Pruitt, a dogged opponent of the EPA while Oklahoma attorney general, is cut from the same climate denial cloth, minus the outrageous tweets. A trove of 6,000 emails released via court order by an Oklahoma judge last month (New York Times, 2/22/17) revealed that Pruitt had colluded for years with oil and gas companies, as well as the Koch brothers’ political arm, to lobby against EPA greenhouse gas regulations. He even secretly used drafts of oil company talking points in his correspondence to the federal government.
Nevertheless, the selection in December of a hard-right climate denier like Pruitt to run the agency upset a phony media narrative that had begun just a few weeks after the election. Thanks to a few casual comments by Trump to the Times editorial staff in November, much of the pundit class had convinced itself that the new president was pivoting to a more moderate position. The prospect of four more years of this same media credulity and deference to power does not bode well for future climate change coverage.
CNBC’s Kernan, in his interview with Pruitt, provided a sneak preview of what this next four years of media obsequiousness may look like. Not satisfied with merely letting Pruitt lie unchallenged, Kernan felt compelled to back him up. “That’s the whole point of science, is to keep asking questions,” Kernan disingenuously added in his wrap-up. “I don’t want to be called a denier, it scares me. It’s a terrible thing. Administrator Pruitt, I know you don’t want to be called it either.” Before throwing the segment back to a studio host, Kernan didn’t give time for Pruitt to agree. Then again, why even bother?
To be fair, CNBC is not a cable TV network known for its trenchant climate change reporting. And one can safely assume that Pruitt’s climate change denials on Fox News will be met with a “fair and balanced” tongue bath likely to put Kernan’s to shame. But subtle changes in so-called straight reporting and coverage matter too. That’s why the online story (3/9/17) accompanying Kernan’s interview is a better, more ominous barometer of how the corporate media might respond to the Trump administration’s climate policy.

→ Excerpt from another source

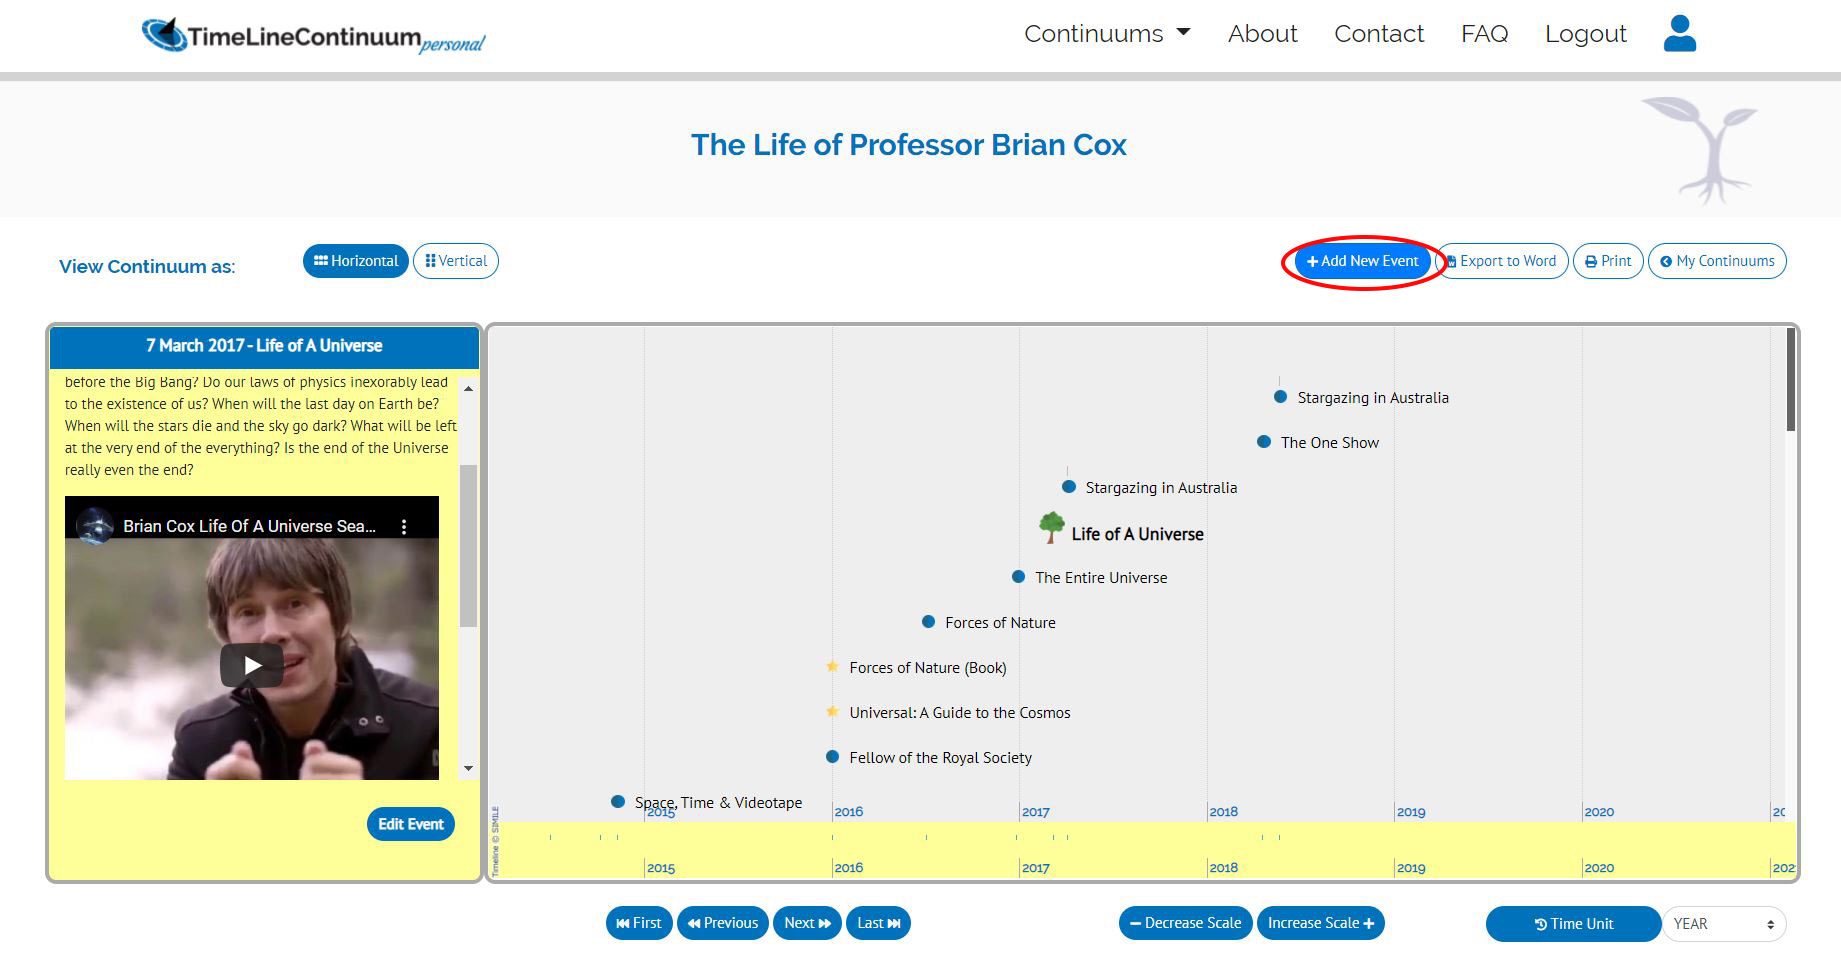Click the tree icon beside Life of A Universe

[1051, 527]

Overall, the CNBC article, by energy reporter Tom DiChristopher, sanded off almost all of Kernan’s overt sycophancy. However, the story still trafficked in classic false equivalence. When comparing Pruitt’s evidence-free claims to the vast amount of climate data and overwhelming scientific consensus supporting anthropogenic climate change, CNBC notably chose to characterize the latter as merely “the opinion” of NASA and NOAA: “Pruitt’s view is also at odds with the opinion of NASA and the National Oceanic and Atmospheric Administration.”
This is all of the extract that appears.